Dataset entries:
+---+

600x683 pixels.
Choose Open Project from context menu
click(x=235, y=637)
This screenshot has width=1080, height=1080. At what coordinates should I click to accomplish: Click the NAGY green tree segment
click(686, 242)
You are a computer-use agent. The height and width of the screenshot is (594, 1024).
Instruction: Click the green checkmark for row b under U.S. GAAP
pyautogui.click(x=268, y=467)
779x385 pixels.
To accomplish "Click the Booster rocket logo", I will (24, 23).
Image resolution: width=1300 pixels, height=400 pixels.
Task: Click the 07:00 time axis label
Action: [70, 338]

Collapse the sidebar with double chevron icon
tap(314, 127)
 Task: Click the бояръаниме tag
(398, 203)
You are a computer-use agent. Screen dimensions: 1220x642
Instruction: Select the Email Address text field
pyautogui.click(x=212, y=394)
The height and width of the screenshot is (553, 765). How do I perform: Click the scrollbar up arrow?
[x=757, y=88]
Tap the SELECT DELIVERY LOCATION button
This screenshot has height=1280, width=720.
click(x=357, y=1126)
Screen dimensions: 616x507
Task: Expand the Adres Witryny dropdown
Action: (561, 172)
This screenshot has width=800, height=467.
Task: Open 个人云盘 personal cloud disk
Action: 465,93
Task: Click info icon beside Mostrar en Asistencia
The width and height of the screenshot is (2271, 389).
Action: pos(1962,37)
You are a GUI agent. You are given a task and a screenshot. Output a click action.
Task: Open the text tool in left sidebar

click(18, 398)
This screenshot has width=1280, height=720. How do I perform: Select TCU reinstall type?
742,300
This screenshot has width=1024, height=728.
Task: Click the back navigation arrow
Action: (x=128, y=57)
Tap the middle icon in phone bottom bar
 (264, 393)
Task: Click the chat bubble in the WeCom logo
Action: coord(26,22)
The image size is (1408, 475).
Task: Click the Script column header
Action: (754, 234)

+---+

YOUR ASSIGNMENT =>
Copy each line in the entries above where the word "agent" shows up.

RESPONSE BELOW =>
You are a computer-use agent. The height and width of the screenshot is (594, 1024).
You are a computer-use agent. Screen dimensions: 1220x642
You are a GUI agent. You are given a task and a screenshot. Output a click action.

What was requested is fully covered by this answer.